Fashion designer John Galliano unleashes his characteristic trademarks at a show in Beijing for Dior's 2003-2004 fall/winter ready-to-wear collection.
A fashion show with young kung fu warriors from the Shaolin Temple flying through the air -- it's unusual. Clad in red, they kicked, whirled whips and brandished swords while executing heart-stopping martial arts manoeuvres. The Beijing crowd loved designer John Galliano's flashy opening for his 2003-2004 fall/winter ready-to-wear Dior collection last Thursday.
After spending three weeks in China last year, Galliano has obviously been inspired. He even had a troupe of kung fu performers in Paris for the Dior show in January, which delighted his unsuspecting spectators. The Beijing version went off well in the factory setting.
The peeling red painted walls have been preserved while music rocked the floor of Factory 798 -- a former electronics component plant. Despite the shabbiness, there's an air of artistry lingering in the big box of a building. It's Beijing's newest art enclave.
Painters, sculptors, graphic designers, installation artists and club impresarios use the space to create. The location, the setting, the show was pure Galliano. Often referred to as the "King of Multi-cultural Excess," Dior's top designer is known for satirizing fashion from historical and geographical areas and throwing it into the 21st-century blender.
With this collection, Galliano's trademark use of fabrics stole the thunder in the contest of visual exuberance and creativity. Although his fertile imagination usually impresses, the 2003-2004 fall/winter collection could be termed "down-to-earth" compared to the conceptual mayhem Galliano displayed at Dior's couture collection in January.
Back then he'd just come back from a trip to China and Japan, scandalizing many critics with the extra-outsize scale of his box-shaped, 3D cutting experiments and mind-blowing kaleidoscope of East-meets-West references. Now everything from the January show makes sense, as the inspiration trickles down to the level of wearable, accessible clothes.
Models stalked the lifted catwalk in peach satin jackets with bold organza ruffles worn over skin-tight black rubber trousers, for a look that blended the costume drama of Dangerous Liaisons.
The collection was inspired by dance, from can-can skirts a la Toulouse-Lautrec to the watery green, Degas-style tints used to color the models' faces and bodies.
Take a pink, crystal-embroidered duchesse-satin coat, extravagantly ruffled with layers of organza, or a fragile chiffon dress patterned in mint and yellow.
Rubber leggings, cross-laced up the front, came with a peach-colored, gold-embroidered satin jacket, edged with a multilayer explosion of organza ruffles.

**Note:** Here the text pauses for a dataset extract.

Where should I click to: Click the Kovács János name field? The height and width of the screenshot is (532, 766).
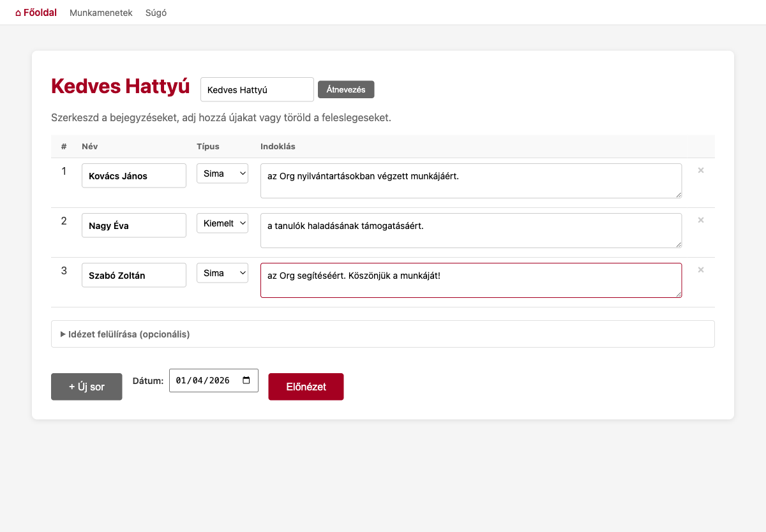(134, 176)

A massive fur in three shades of lilac rode on a tiny, slinky minidress.
The stripes and numbers of football jerseys got thrown onto wispy chiffon.
The black-and-white fish prints from Chinese kites were dramatized into voluminous gowns.
Overall, however, the outfits were better suited to summer, with an off-shoulder peach jersey top and white python mini.
The house's latest must-have -- the "Hardcore Dior" handbag collection -- was further strengthened this season. Shaolin kung fu warriors perform martial arts to open Dior's grand fashion show in Beijing last Thursday.